As part of my role as lead “encourager” during the challenge, I’ve been reading lots of books and articles on writing and writing habits. I will share various parts of what I’m learning in two weekly 10-minute videos that will be sent to our participants. The first week’s videos were a short welcome and then a ten-minute video on the 20-Minute-a-Day writing process that I use. Tonight, while perusing online resources to aid in my encouragement, I came across this quote from author Ursula K. LeGuin:
Perfectionism is our most compulsive way of keeping ourselves small, a kind of psychoemotional contortionism that gives the illusion of reaching for greatness while constricting us into increasingly suffocating smallness.
I think perfectionism is a truly debilitating force and agree wholeheartedly with Le Guin’s sentiments.
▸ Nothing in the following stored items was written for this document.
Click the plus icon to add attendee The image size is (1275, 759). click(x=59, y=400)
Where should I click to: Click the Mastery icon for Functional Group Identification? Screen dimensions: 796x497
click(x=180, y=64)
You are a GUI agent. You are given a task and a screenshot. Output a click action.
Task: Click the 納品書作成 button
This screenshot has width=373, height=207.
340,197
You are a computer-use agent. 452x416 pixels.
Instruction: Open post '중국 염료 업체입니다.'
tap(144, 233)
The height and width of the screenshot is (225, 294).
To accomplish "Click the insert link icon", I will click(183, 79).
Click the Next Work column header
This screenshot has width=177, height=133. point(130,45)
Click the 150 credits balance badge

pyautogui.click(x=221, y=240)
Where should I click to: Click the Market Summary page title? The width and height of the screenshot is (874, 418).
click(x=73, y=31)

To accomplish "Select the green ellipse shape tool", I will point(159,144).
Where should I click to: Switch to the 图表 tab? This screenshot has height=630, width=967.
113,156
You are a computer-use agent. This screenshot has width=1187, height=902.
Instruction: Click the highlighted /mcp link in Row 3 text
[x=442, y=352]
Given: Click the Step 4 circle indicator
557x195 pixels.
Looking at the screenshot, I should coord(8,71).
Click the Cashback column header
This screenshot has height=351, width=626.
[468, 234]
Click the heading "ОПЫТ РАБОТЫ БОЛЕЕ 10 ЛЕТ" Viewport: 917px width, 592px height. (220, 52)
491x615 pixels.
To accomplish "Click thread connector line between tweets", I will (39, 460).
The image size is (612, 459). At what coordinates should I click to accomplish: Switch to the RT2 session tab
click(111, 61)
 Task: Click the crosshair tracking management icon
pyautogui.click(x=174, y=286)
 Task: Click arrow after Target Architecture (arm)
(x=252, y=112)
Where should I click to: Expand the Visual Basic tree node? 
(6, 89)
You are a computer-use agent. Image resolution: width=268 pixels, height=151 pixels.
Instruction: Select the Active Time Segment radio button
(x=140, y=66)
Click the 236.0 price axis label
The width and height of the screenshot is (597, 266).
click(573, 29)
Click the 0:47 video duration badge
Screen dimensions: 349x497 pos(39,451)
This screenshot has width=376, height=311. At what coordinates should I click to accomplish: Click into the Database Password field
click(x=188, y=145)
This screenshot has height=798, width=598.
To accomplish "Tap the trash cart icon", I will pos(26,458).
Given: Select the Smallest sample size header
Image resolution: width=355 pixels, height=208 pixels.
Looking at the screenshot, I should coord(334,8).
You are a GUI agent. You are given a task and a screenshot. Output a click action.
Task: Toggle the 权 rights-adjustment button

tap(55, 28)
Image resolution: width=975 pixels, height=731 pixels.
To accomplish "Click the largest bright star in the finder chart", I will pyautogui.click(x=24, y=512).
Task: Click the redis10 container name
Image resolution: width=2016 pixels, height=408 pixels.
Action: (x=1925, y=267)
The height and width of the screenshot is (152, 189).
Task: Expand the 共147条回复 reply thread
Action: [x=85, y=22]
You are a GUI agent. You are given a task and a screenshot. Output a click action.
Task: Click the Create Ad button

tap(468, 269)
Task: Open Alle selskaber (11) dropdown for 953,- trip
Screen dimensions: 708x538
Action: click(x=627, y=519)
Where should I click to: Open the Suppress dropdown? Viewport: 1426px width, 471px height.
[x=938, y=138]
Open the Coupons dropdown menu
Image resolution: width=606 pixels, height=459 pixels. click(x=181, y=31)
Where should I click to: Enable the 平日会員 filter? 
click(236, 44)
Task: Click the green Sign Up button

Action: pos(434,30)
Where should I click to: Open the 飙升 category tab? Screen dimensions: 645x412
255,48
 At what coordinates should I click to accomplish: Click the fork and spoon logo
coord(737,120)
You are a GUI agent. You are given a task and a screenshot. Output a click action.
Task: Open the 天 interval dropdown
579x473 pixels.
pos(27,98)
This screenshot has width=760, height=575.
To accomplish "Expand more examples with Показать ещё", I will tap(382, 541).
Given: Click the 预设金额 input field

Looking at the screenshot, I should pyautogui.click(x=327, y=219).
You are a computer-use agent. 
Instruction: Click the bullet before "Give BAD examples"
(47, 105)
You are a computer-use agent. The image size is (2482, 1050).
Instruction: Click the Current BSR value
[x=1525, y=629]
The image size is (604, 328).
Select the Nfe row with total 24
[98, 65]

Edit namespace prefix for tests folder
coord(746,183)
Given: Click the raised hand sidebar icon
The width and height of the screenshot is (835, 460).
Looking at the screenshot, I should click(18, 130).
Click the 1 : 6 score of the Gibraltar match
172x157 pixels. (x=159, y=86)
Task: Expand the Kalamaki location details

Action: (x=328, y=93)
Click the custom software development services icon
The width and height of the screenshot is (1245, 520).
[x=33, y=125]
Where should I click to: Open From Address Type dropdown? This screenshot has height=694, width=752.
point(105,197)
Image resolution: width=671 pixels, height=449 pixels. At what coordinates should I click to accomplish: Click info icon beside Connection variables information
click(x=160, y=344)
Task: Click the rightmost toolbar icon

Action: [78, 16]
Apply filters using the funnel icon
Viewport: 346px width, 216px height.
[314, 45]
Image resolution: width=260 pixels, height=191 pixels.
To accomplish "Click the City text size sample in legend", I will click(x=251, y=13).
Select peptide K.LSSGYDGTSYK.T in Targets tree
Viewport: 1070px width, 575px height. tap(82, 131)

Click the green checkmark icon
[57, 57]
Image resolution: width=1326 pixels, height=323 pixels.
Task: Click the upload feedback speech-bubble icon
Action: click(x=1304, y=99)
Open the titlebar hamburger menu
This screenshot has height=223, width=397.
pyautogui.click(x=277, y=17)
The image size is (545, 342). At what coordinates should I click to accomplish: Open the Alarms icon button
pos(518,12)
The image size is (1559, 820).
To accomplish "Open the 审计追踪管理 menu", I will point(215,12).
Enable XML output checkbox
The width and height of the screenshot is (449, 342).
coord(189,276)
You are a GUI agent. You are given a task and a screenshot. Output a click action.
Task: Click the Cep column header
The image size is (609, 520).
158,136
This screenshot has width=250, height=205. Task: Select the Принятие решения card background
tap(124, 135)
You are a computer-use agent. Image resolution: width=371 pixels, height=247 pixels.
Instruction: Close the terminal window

I have felt the constriction of perfectionism in my own writing life many times and have gotten trapped in that smallness. It’s a truly miserable place to find oneself and is antithetical to the joy and expansiveness that are the best parts of the creative process.
While I am not advocating for slap-dash, first-draft writing that is just fine the way it is, I am advocating for using that slap-dash approach to get writing on the page. At that point, the piece can be strategically edited so that it’s ready for readers’s eyes. I am a true believer in Ray Bradbury’s “Throw up in your typewriter every morning. Clean up every noon” philosophy. That keeps perfectionism to a minimum so that there are actual words to edit on the page.
Ursula K. Le Guin was a prolific writer with 23 novels, 12 volumes of short stories, 11 volumes of poetry, 13 children’s books, five essay collections, and four works of translation. She clearly knew a lot about avoiding smallness.
I am grateful for Le Guin’s reminder and am happy to pass it on to our writing challenge participants.
Perfectionism = smallness. A miserable and crippling place to be. Loosen up. Let the words flow imperfectly. There will be plenty of time afterward to tidy things up before saying “Good enough.” Life is about forward movement, not standing in one place out of fear. Just as Voltaire said, “Don’t let perfect become the enemy of good.”
Amen.

Thank you Len. I am already experiencing the benefits of the 20 Minutes a day challenge.
Wonderful, Carolyn. I’m so pleased to hear that good news!
On a roll here and enjoying every minute! This class is a dam breaker, {not a damn breaker). I got over my grumpiness thinking of it as a chore the very first day when I started interacting with others who are participating in this challenge!
Thanks Len!
I am so pleased to hear that! I like that term “dam breaker.” Yep, I understand how that can feel. Glad the grumpiness went away. Connection can make all the difference. Hugs.